- [Material for this task]:

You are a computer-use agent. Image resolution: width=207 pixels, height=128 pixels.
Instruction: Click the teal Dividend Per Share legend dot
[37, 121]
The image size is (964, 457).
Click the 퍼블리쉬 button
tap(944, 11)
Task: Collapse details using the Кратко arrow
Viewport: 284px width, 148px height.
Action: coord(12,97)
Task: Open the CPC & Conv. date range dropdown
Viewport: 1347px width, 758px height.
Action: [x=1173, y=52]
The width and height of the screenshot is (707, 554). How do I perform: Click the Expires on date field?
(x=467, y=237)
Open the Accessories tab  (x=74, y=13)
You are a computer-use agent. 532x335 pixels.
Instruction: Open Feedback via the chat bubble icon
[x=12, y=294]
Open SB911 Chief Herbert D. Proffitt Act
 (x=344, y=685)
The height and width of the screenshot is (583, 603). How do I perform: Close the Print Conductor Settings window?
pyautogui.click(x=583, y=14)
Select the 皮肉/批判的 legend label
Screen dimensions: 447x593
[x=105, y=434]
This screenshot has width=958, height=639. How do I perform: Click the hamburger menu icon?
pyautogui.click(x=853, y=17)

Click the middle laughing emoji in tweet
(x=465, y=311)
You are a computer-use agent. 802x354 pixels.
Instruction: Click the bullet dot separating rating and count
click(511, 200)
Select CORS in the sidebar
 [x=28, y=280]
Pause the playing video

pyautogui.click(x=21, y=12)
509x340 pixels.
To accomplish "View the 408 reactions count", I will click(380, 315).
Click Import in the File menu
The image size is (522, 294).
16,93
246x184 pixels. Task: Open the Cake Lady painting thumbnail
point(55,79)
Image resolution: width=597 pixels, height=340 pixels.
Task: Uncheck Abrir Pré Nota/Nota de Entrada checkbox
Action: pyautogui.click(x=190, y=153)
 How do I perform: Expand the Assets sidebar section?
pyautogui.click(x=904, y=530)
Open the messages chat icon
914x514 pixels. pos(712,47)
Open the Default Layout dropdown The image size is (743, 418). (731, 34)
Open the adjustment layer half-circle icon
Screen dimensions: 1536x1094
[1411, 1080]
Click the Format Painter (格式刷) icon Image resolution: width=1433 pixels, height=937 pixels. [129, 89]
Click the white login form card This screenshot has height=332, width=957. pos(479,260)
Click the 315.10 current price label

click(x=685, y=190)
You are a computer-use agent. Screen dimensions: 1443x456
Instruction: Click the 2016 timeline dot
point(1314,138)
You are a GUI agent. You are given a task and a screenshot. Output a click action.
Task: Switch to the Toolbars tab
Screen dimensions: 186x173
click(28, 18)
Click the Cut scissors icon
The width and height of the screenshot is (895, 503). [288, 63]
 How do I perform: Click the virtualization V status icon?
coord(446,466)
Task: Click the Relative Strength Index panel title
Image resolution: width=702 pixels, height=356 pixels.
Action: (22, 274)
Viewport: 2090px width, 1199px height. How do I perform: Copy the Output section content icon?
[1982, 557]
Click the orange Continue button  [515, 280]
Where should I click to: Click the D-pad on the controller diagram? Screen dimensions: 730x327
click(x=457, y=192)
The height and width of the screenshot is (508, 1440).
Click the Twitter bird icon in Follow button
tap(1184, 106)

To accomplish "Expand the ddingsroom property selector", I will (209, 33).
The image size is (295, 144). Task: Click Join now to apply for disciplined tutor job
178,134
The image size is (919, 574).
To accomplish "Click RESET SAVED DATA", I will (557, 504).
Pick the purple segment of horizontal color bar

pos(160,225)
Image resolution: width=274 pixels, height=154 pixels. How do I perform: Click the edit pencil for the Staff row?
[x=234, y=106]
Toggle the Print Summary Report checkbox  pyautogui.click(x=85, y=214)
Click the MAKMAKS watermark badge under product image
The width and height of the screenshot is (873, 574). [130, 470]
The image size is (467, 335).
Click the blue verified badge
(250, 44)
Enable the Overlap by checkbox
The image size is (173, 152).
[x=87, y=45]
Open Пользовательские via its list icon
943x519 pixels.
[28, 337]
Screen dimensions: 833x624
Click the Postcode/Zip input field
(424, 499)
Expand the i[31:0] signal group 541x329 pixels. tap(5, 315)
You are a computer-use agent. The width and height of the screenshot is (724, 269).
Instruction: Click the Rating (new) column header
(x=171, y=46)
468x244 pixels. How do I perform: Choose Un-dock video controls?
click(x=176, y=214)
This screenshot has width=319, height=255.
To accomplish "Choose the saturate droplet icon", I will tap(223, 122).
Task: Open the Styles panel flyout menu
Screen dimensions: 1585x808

- [Challenge]:
Put each line of the records from the start through the line containing "tap(944, 11)" into a JSON list of strings, one string per line, with blank lines left out.

- [Completed exercise]:
[
  "You are a computer-use agent. Image resolution: width=207 pixels, height=128 pixels.",
  "Instruction: Click the teal Dividend Per Share legend dot",
  "[37, 121]",
  "The image size is (964, 457).",
  "Click the 퍼블리쉬 button",
  "tap(944, 11)"
]